* _What is required_: Convert all of the entries below into a JSON list of strings, with one string for each line and blank lines omitted.

--- Start Data listing ---

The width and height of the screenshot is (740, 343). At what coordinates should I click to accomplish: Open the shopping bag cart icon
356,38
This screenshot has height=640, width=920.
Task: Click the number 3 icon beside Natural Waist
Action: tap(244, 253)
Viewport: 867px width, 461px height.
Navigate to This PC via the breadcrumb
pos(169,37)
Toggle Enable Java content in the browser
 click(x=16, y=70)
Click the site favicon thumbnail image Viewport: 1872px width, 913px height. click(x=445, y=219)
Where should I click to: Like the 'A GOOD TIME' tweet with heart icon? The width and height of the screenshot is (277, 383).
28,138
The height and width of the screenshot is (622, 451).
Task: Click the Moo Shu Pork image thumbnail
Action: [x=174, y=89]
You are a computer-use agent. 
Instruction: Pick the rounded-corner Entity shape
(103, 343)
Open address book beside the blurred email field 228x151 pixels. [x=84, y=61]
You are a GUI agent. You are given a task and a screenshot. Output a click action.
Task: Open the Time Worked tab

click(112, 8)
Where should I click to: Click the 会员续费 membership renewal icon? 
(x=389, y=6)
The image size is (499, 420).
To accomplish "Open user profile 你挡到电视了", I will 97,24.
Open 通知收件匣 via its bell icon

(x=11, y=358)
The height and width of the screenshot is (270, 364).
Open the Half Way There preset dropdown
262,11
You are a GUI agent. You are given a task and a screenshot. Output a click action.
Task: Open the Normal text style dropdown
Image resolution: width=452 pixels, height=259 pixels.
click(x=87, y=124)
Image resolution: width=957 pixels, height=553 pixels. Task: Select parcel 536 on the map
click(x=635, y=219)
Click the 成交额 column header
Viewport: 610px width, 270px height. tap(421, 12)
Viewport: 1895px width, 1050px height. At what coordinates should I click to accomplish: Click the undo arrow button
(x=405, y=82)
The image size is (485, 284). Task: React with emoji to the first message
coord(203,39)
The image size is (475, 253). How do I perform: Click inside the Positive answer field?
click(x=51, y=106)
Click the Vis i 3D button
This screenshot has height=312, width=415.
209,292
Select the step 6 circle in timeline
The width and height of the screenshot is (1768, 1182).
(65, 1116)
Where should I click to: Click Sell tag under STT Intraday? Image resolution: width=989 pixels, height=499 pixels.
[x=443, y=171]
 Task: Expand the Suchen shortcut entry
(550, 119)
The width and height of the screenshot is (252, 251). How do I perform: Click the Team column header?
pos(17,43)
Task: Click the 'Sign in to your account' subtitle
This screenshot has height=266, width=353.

--- End Data listing ---

* _Response below_:
[
  "The width and height of the screenshot is (740, 343). At what coordinates should I click to accomplish: Open the shopping bag cart icon",
  "356,38",
  "This screenshot has height=640, width=920.",
  "Task: Click the number 3 icon beside Natural Waist",
  "Action: tap(244, 253)",
  "Viewport: 867px width, 461px height.",
  "Navigate to This PC via the breadcrumb",
  "pos(169,37)",
  "Toggle Enable Java content in the browser",
  " click(x=16, y=70)",
  "Click the site favicon thumbnail image Viewport: 1872px width, 913px height. click(x=445, y=219)",
  "Where should I click to: Like the 'A GOOD TIME' tweet with heart icon? The width and height of the screenshot is (277, 383).",
  "28,138",
  "The height and width of the screenshot is (622, 451).",
  "Task: Click the Moo Shu Pork image thumbnail",
  "Action: [x=174, y=89]",
  "You are a computer-use agent. ",
  "Instruction: Pick the rounded-corner Entity shape",
  "(103, 343)",
  "Open address book beside the blurred email field 228x151 pixels. [x=84, y=61]",
  "You are a GUI agent. You are given a task and a screenshot. Output a click action.",
  "Task: Open the Time Worked tab",
  "click(112, 8)",
  "Where should I click to: Click the 会员续费 membership renewal icon? ",
  "(x=389, y=6)",
  "The image size is (499, 420).",
  "To accomplish \"Open user profile 你挡到电视了\", I will 97,24.",
  "Open 通知收件匣 via its bell icon",
  "(x=11, y=358)",
  "The height and width of the screenshot is (270, 364).",
  "Open the Half Way There preset dropdown",
  "262,11",
  "You are a GUI agent. You are given a task and a screenshot. Output a click action.",
  "Task: Open the Normal text style dropdown",
  "Image resolution: width=452 pixels, height=259 pixels.",
  "click(x=87, y=124)",
  "Image resolution: width=957 pixels, height=553 pixels. Task: Select parcel 536 on the map",
  "click(x=635, y=219)",
  "Click the 成交额 column header",
  "Viewport: 610px width, 270px height. tap(421, 12)",
  "Viewport: 1895px width, 1050px height. At what coordinates should I click to accomplish: Click the undo arrow button",
  "(x=405, y=82)",
  "The image size is (485, 284). Task: React with emoji to the first message",
  "coord(203,39)",
  "The image size is (475, 253). How do I perform: Click inside the Positive answer field?",
  "click(x=51, y=106)",
  "Click the Vis i 3D button",
  "This screenshot has height=312, width=415.",
  "209,292",
  "Select the step 6 circle in timeline",
  "The width and height of the screenshot is (1768, 1182).",
  "(65, 1116)",
  "Where should I click to: Click Sell tag under STT Intraday? Image resolution: width=989 pixels, height=499 pixels.",
  "[x=443, y=171]",
  " Task: Expand the Suchen shortcut entry",
  "(550, 119)",
  "The width and height of the screenshot is (252, 251). How do I perform: Click the Team column header?",
  "pos(17,43)",
  "Task: Click the 'Sign in to your account' subtitle",
  "This screenshot has height=266, width=353."
]